As video game adaptation become more and more of the hottest IP in Hollywood, studios are in an arms race to sign-up deals, and Netflix is seemingly grabbing as much as possible.
It was revealed last year that the streaming service signed a deal with Ubisoft to create TV shows and movies of their titles with a live-action Assassin’s Creed series currently in production.
According to The Hollywood Reporter, Netflix has secured another deal and given video game franchise BioShock another shot at a film adaptation.
The streamer has joined forces with Take-Two Interactive, the game’s parent company, in the hope of developing a potential cinematic universe with Take-Two alongside Vertigo Entertainment serving as producers.
It should be stated that no writer or filmmaker is signed on at this present moment, but this partnership deal has been a year in the making.
I’ve only ever seen snippets from gameplay trailers as I don’t play horror games but reading up about the plot, the first-person shooter seems ideal for a live-action adaptation.

We follow Jack, the game’s protagonist, a survivor of a mysterious place crushed in the Atlantic Ocean. As the game is set in a crumbling underwater city named Rapture, its society fragmented in a civil war with many inhabitants addicted or using a genetically enhancing serum that gives people powers while also living in fear of Big Daddies, mutated humans who have merged with diving suits.
When the game was released in 2007, it became a massive success selling millions, followed by sequels BioShock 2 and BioShock Infinite. The series continuously finds itself on best video games ever lists.
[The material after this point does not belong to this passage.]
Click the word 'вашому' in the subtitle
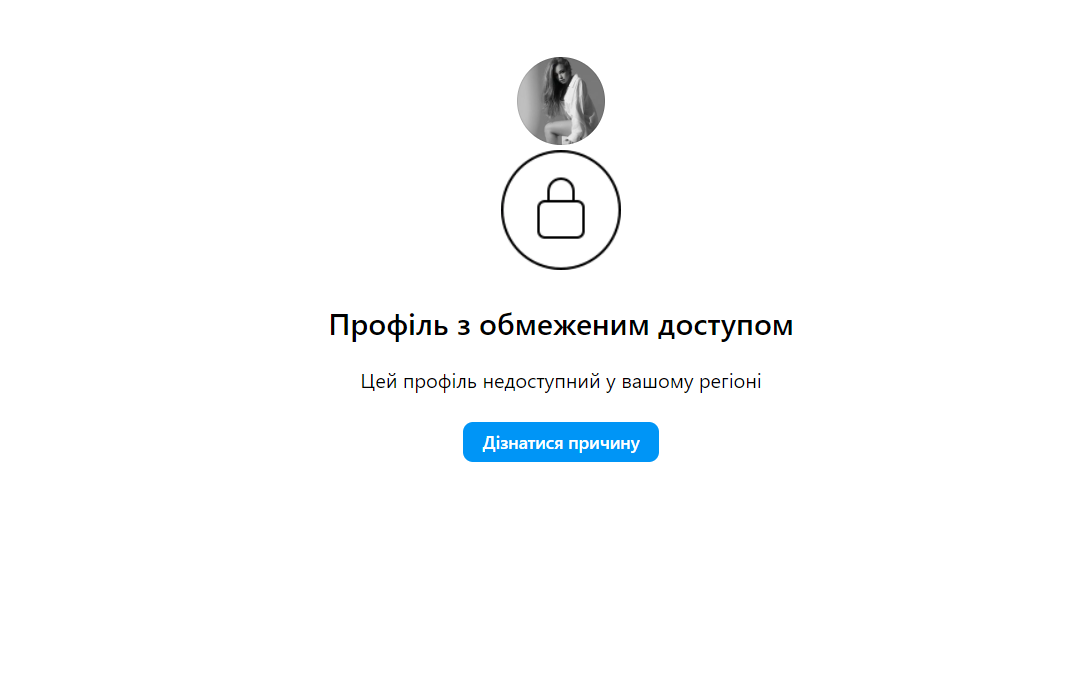Image resolution: width=1067 pixels, height=674 pixels. tap(657, 382)
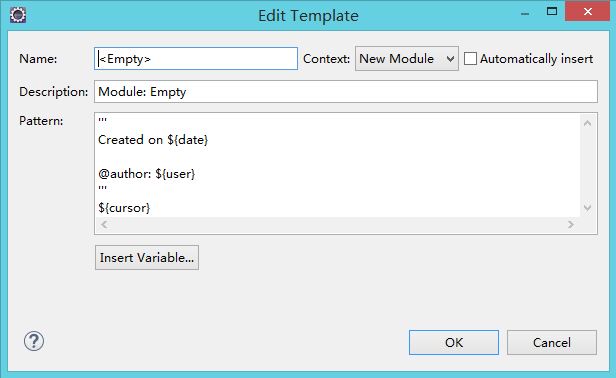This screenshot has width=616, height=378.
Task: Click the Pattern scroll down arrow
Action: 587,208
Since 2007, a movie adaptation was also talked about and then under those “films never made” lists as Universal owned the rights and had The Pirates of the Caribbean director Gore Verbinski attached to helm.
However, the studio and the filmmaker, Verbinski or his replacement Juan Carlos Fresnadillo, repeatedly bummed heads for the next two decades around two significate issues: the budget and R rating.
Understandably from the studio’s point of view, at the time R rated films weren’t making the money they are now with the likes of Deadpool, Joker and IT. Additionally, even in 2022, decent video game adaptations are few and far between and back then, they weren’t even being touched. So I can see Universal not wanting to spend hundreds of millions of dollars.
It can be argued Netflix has done the best with adapting video game properties due to the success of the Henry Cavill fantasy series, The Witcher. It’s become one of the platform’s top titles and has an animated prequel movie and is currently a spinoff and another anime movie in the works.